Scientists at OSU were part of an international collaboration that demonstrated the molecule’s ability to inhibit expression of an enzyme that makes bacteria resistant to a wide range of penicillins.
The molecule is a PPMO (peptide-conjugated phosphorodiamidate morpholino oligomer). The enzyme it combats is known as New Delhi metallo-beta-lactamase, or NDM-1, and it’s accompanied by additional genes that encode resistance to most, if not all, antibiotics.
“We’re targeting a resistance mechanism that’s shared by a whole bunch of pathogens,” said Bruce Geller, professor of microbiology in OSU’s College of Science and College of Agricultural Sciences, who’s been researching molecular medicine for more than a decade. “It’s the same gene in different types of bacteria, so you only have to have one PPMO that’s effective for all of them, which is different than other PPMOs that are genus specific.”
The Oregon State study showed that in vitro the new PPMO restored the ability of an antibiotic - in this case meropenem, an ultra-broad-spectrum drug of the carbapenem class - to fight three different genera of bacteria that express NDM-1. The research also demonstrated that a combination of the PPMO and meropenem was effective in treating mice infected with a pathogenic strain of E. coli that is NDM-1 positive.
Results of the study, supported by a grant from the National Institutes of Health, were recently published in the Journal of Antimicrobial Chemotherapy.
Geller says the PPMO will likely be ready for testing in humans in about 3 years.

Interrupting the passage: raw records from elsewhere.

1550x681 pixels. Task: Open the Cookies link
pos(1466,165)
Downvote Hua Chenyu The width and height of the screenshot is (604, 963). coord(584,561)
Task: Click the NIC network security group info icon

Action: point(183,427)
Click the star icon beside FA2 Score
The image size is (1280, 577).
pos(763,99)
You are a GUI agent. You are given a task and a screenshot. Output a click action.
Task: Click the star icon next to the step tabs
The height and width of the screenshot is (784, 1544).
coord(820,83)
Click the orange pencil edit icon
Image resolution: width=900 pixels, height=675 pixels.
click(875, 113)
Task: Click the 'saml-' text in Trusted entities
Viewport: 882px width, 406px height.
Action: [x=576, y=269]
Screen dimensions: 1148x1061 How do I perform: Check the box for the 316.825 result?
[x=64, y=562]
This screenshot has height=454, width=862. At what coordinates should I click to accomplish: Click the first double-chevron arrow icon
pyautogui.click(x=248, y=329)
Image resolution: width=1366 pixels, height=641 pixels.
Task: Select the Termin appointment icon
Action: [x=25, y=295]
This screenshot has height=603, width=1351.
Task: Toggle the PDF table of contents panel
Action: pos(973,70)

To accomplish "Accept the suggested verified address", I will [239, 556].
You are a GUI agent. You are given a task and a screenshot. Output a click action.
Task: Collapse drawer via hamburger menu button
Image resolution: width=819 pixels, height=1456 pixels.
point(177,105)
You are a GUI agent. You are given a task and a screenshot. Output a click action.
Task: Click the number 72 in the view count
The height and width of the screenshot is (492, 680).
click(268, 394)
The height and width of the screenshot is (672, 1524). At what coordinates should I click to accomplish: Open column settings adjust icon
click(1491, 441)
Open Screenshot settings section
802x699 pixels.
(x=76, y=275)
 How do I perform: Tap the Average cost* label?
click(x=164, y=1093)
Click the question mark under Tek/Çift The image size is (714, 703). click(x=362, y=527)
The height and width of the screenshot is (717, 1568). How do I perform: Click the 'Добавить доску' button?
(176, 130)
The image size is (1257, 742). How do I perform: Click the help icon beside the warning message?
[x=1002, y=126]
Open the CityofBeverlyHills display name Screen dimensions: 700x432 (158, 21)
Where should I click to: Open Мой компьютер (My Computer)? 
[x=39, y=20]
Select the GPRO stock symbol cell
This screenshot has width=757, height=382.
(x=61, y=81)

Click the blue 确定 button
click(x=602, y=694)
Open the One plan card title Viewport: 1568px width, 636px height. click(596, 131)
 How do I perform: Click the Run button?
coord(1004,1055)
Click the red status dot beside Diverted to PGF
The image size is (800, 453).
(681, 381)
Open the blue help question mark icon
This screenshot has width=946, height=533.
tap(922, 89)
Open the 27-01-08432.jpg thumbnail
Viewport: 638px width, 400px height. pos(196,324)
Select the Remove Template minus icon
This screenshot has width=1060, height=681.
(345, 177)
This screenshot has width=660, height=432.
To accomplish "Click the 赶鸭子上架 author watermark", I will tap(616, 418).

“We’ve lost the ability to use many of our mainstream antibiotics,” Geller said. “Everything’s resistant to them now. That’s left us to try to develop new drugs to stay one step ahead of the bacteria, but the more we look the more we don’t find anything new. So that’s left us with making modifications to existing antibiotics, but as soon as you make a chemical change, the bugs mutate and now they’re resistant to the new, chemically modified antibiotic.”
That progression, Geller explains, made the carbapenems, the most advanced penicillin-type antibiotic, the last line of defense against bacterial infection.
“The significance of NDM-1 is that it is destroys carbapenems, so doctors have had to pull out an antibiotic, colistin, that hadn’t been used in decades because it’s toxic to the kidneys,” Geller said. “That is literally the last antibiotic that can be used on an NDM-1-expressing organism, and we now have bacteria that are completely resistant to all known antibiotics. But a PPMO can restore susceptibility to antibiotics that have already been approved, so we can get a PPMO approved and then go back and use these antibiotics that had become useless.”
In addition to Geller, the research team included Oregon State postdoctoral scholars Erin Sully and Lixin Li and OSU undergraduate student Christina Moody, as well as scientists from Sarepta Therapeutics, Harvard Medical School, the University of Fribourg, and the University of Texas Southwestern.